Because that's a false premise. Barb still uses the environment and the education system. Her doctors and her water do come from somewhere. She has direct, personal, interest in those systems giving good results.

And the proxy is ridiculous. They're signing school permission slips. Anything big has to wait until the child is old enough to consent, around 16 in most places. Furthermore proxy voting has never worked at scale. It has been abused literally every time it's been used, which is why we've gone to giving one vote directly to each person.

The only thing this is meant to do is juice birth rates and feed into Nationalist Christian ideology about everyone needing to be in a family with kids.

[-] BlameThePeacock@lemmy.ca 0 points 1 month ago

It's false that children exist and are people? Barb is one person, Jane and her three kids are four persons. You are effectively saying that children don't matter by removing their right to vote.

Barb only has a direct interest in the short term (her remaining lifespan) and we've already seen many political policies designed only to benefit older people voted in despite them being harmful to the youth. This is exactly the same problem we see with companies pushing hard for quarterly profits but fucking their long term profitability, just on a slightly longer timescale.

As for your assertation that anything big has to wait until the child is old enough to consent? That is not how it works at all.

Parents give consent to conduct extreme medical interventions all the time, from Chemo to Amputation, they can also consent on behalf of their child for other unnecessary bodily interventions like Circumcision, Tattoos, and Piercings.
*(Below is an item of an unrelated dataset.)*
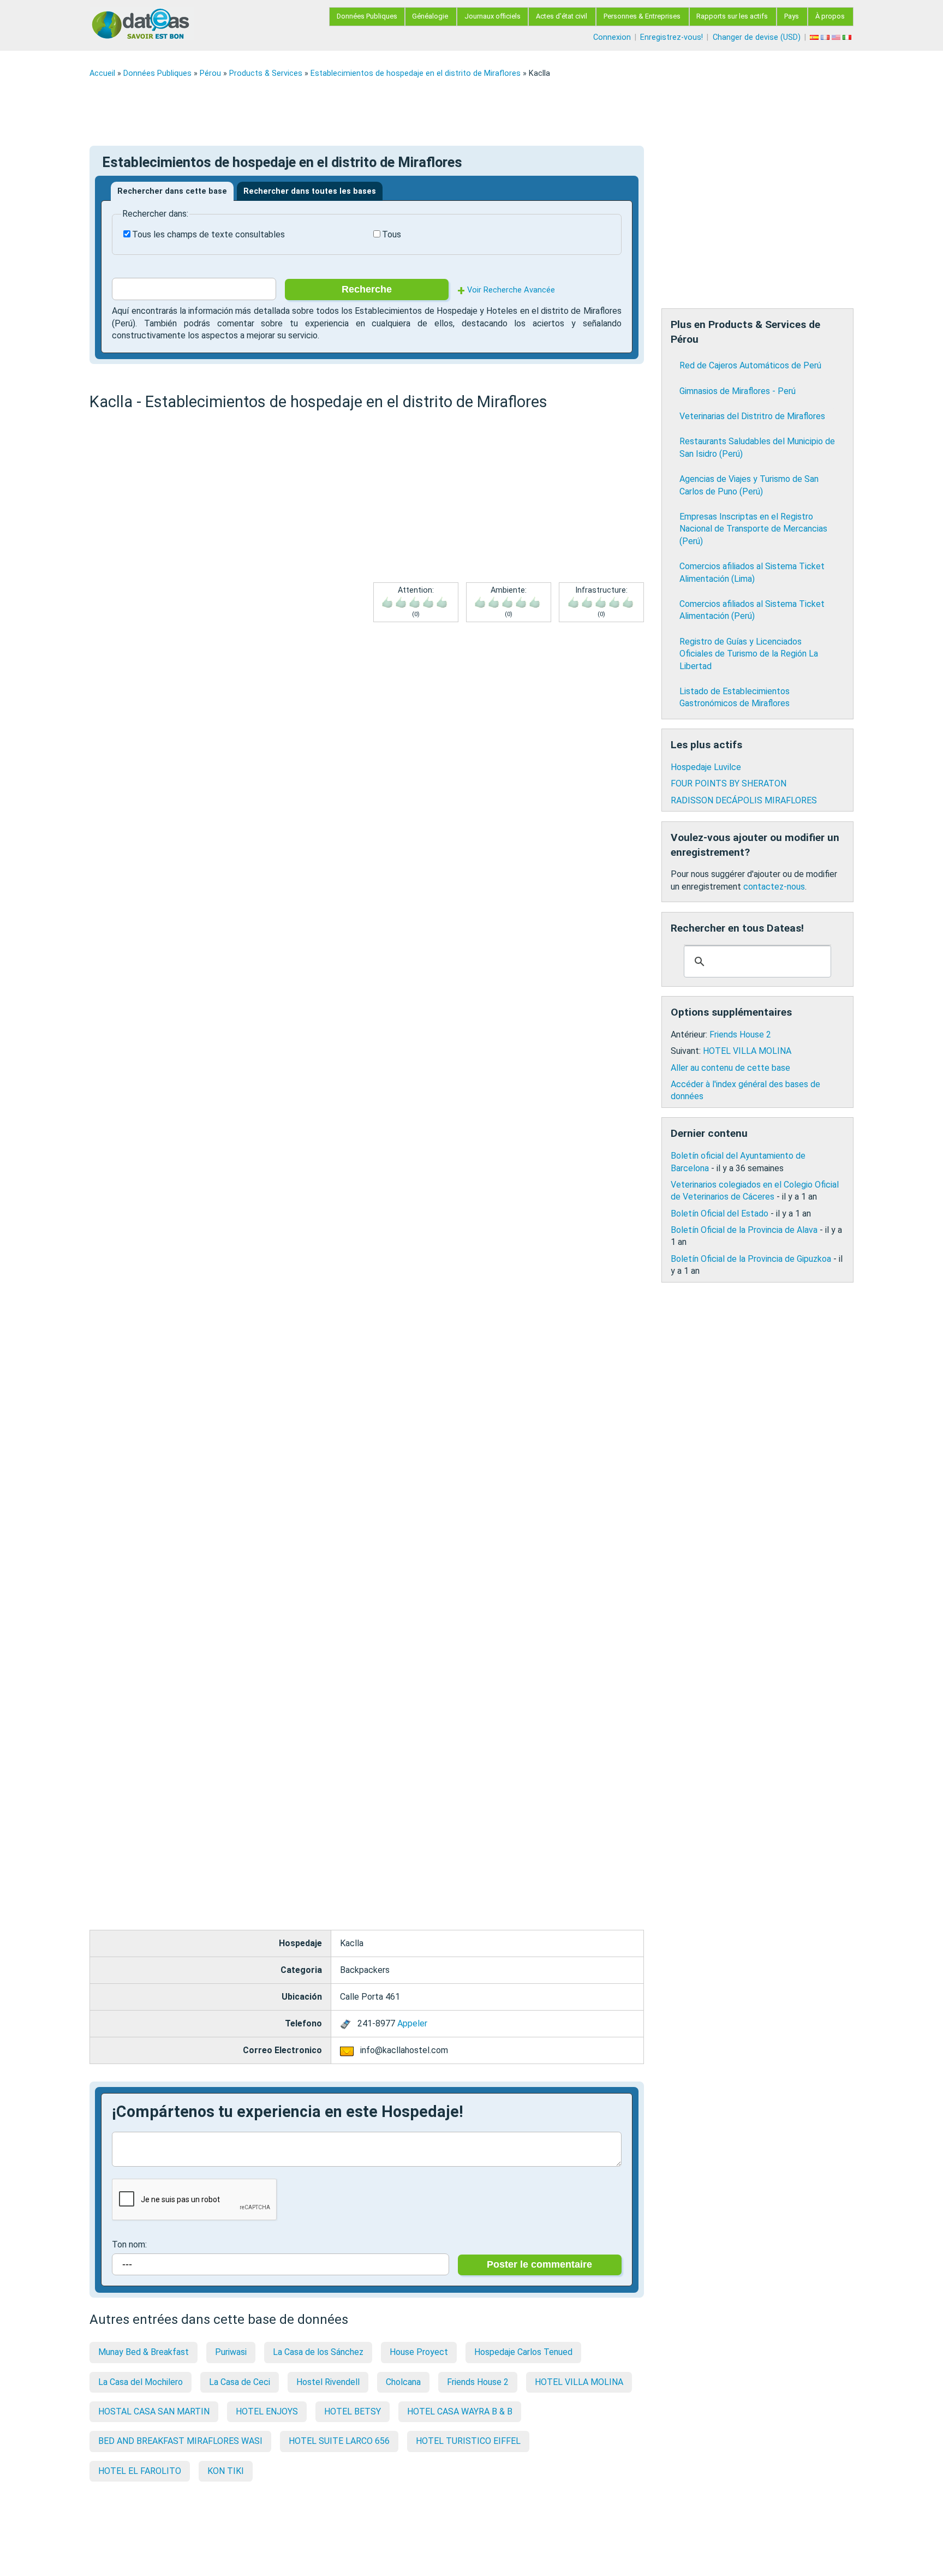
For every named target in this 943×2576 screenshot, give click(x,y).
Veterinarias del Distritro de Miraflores (752, 416)
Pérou (210, 73)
Parent's take legal action on behalf of their children for all sorts of matters. Parents even get to just pack them up and move them to a different country if they want to.

Proxy voting doesn't work at scale? Yes it does. Proxy voting is literally how the US government operates. You vote for a local politician, who then votes on bills on your behalf. This is not a direct democracy, it's a republic which is a form of proxy at a massive scale.
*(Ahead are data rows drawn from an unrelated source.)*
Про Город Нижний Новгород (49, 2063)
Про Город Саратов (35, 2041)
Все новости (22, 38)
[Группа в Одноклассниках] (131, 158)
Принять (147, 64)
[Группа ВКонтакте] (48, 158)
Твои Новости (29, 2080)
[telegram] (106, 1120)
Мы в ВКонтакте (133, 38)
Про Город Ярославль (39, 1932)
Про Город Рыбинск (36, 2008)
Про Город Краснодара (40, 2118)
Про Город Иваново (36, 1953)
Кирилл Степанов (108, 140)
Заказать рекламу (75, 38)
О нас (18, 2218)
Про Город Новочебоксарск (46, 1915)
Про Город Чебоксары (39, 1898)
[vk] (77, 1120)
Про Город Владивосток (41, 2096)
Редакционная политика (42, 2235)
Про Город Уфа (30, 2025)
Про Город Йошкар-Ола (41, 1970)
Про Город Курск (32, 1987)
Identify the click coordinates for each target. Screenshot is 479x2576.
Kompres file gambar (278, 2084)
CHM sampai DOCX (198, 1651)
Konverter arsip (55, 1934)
Is there something wrong with higher birth rates? Are people not allowed to choose to have children? Are those children not citizens?

None of your arguments explain why Children shouldn't get a vote.

[-] Maggoty@lemmy.world 1 points 1 month ago

Oh look, here come the straw men and false equivalencies. So we're done here. You can't seem to defend this with anything solid.

[-] BlameThePeacock@lemmy.ca -1 points 1 month ago

Straw men?

You're the one dodging everything. You won't even admit children are people.